**Selected extract**
— start —
You are viewing a plain text version of this content. The canonical link for it is here.
Posted to issues@spark.apache.org by "Ayush Goyal (Jira)" <ji...@apache.org> on 2020/10/05 09:59:00 UTC

[jira] [Created] (SPARK-33068) Spark 2.3 vs Spark 1.6 collect_list giving different schema

Ayush Goyal created SPARK-33068:
-----------------------------------

             Summary: Spark 2.3 vs Spark 1.6 collect_list giving different schema
                 Key: SPARK-33068
                 URL: https://issues.apache.org/jira/browse/SPARK-33068
             Project: Spark
          Issue Type: IT Help
          Components: Spark Submit
    Affects Versions: 2.3.4
            Reporter: Ayush Goyal


Hi,

I am migrating from spark 1.6 to spark 2.3. However in collect_list I am getting different schema.

 
{code:java}
val df_date_agg = df
    .groupBy($"a",$"b",$"c")
    .agg(sum($"d").alias("data1"),sum($"e").alias("data2"))
    .groupBy($"a")
    .agg(collect_list(array($"b",$"c",$"data1")).alias("final_data1"),
         collect_list(array($"b",$"c",$"data2")).alias("final_data2"))
{code}
When I am running above line in spark 1.6 getting below schema

 

 
{code:java}
 |-- final_data1: array (nullable = true)
 |    |-- element: string (containsNull = true)
 |-- final_data2: array (nullable = true)
 |    |-- element: string (containsNull = true)
— end —
**Data items**
— start —
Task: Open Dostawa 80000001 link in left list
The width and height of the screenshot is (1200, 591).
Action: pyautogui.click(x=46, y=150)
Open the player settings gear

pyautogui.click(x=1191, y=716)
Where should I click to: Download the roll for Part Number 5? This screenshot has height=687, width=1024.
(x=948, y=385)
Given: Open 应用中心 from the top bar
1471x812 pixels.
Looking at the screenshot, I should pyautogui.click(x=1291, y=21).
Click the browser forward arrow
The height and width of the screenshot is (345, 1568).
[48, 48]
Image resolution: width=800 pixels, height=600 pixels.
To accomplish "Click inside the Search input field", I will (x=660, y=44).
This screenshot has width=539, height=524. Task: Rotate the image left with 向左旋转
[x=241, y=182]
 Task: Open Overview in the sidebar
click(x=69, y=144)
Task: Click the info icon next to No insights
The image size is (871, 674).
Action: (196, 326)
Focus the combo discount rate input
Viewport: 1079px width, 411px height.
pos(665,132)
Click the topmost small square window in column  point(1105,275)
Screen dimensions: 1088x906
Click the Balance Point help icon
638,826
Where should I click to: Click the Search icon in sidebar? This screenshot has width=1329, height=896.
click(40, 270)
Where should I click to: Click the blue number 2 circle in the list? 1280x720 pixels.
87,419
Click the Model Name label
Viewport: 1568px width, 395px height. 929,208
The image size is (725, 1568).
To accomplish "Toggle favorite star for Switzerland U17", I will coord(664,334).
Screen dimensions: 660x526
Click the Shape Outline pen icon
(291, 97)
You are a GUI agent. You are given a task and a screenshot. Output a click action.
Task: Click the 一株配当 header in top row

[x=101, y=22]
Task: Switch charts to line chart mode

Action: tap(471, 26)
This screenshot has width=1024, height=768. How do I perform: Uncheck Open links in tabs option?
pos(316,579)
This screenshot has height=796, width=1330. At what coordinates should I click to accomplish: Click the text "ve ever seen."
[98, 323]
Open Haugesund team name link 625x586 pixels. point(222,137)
— end —
**Exercise instructions**
a) Reproduce verbatim the portion of the Spark collect_list issue report starting with "Summary: Spark 2.3" and going on through "getting different schema.".
b) Write the next part of the Spark collect_list issue report, picking up after its final line.

**Expected responses**
a)
Summary: Spark 2.3 vs Spark 1.6 collect_list giving different schema
                 Key: SPARK-33068
                 URL: https://issues.apache.org/jira/browse/SPARK-33068
             Project: Spark
          Issue Type: IT Help
          Components: Spark Submit
    Affects Versions: 2.3.4
            Reporter: Ayush Goyal


Hi,

I am migrating from spark 1.6 to spark 2.3. However in collect_list I am getting different schema.

b)
{code}
 

 

but in spark 2.3 schema changed to 

 
{code:java}
|-- final_data1: array (nullable = true)
 |    |-- element: array (containsNull = true)
 |    |    |-- element: string (containsNull = true)
 |-- final_data1: array (nullable = true)
 |    |-- element: array (containsNull = true)
 |    |    |-- element: string (containsNull = true)
{code}
 

 

In Spark 1.6 array($"b",$"c",$"data1") is converting to string like this 
{code:java}
'[2020-09-26, Ayush, 103.67]'
{code}
In spark 2.3 it is converted to WrappedArray
{code:java}
WrappedArray(2020-09-26, Ayush, 103.67)
{code}
I want to keep my schema as it is Otherwise all the dependent codes have to change.

 

Thanks

 



--
This message was sent by Atlassian Jira
(v8.3.4#803005)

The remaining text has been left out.